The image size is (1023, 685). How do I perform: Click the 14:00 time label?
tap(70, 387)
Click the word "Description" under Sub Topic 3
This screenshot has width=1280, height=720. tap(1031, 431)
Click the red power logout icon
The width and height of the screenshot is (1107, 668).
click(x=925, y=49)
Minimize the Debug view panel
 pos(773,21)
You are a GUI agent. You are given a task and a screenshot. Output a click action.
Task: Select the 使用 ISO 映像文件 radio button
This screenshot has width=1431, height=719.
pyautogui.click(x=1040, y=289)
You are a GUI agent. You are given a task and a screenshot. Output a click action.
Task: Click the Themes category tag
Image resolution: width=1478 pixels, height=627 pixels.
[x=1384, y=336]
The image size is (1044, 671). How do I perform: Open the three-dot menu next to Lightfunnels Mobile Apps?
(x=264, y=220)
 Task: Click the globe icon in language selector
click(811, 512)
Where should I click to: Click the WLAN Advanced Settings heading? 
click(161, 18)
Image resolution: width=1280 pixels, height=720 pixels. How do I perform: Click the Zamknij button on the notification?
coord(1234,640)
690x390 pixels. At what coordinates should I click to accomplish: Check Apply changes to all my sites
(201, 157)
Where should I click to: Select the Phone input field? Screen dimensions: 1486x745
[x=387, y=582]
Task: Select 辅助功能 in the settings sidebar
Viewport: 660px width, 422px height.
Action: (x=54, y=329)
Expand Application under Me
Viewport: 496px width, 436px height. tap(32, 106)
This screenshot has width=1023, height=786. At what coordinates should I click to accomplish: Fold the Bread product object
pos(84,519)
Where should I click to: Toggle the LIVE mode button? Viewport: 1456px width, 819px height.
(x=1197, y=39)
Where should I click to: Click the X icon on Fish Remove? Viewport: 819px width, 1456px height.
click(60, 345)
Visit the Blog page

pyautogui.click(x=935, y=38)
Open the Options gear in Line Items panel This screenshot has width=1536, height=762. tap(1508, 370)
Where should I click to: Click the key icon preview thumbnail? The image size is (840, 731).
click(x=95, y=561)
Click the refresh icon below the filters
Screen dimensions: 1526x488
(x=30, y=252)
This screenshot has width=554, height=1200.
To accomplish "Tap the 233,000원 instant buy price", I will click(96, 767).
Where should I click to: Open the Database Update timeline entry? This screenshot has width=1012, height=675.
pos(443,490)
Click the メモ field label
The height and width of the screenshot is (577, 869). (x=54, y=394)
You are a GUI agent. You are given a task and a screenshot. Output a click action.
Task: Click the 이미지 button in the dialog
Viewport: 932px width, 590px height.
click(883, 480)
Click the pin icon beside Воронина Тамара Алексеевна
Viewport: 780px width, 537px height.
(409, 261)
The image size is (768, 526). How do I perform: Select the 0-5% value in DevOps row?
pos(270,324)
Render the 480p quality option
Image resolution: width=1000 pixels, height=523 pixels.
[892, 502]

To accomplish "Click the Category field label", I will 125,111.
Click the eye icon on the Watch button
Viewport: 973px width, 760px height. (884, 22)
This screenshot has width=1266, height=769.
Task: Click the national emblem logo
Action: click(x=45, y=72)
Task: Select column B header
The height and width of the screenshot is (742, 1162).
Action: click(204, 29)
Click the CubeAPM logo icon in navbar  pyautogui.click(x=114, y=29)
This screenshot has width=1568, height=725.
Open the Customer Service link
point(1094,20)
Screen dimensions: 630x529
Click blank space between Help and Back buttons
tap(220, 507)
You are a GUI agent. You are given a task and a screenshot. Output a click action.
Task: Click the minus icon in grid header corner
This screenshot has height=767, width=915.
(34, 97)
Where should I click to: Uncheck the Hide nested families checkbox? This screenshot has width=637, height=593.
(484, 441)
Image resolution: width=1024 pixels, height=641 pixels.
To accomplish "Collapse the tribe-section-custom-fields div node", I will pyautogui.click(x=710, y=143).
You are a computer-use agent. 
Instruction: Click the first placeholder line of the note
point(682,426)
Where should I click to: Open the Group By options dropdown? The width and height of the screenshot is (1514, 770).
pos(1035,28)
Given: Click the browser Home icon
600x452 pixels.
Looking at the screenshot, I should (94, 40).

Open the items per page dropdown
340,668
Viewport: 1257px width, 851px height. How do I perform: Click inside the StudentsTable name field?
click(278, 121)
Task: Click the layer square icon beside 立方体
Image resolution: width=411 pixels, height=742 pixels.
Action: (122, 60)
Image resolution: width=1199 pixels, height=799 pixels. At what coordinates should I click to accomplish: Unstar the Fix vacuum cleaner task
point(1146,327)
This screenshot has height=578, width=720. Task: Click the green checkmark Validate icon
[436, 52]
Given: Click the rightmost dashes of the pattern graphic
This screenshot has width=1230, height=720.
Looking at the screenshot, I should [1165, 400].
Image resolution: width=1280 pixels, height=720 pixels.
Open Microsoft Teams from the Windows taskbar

______

▶ [Assignment]: Copy from the entries only those lines that hold the word "header".

▶ [Solution to the exercise]:
Task: Select column B header
Task: Click the minus icon in grid header corner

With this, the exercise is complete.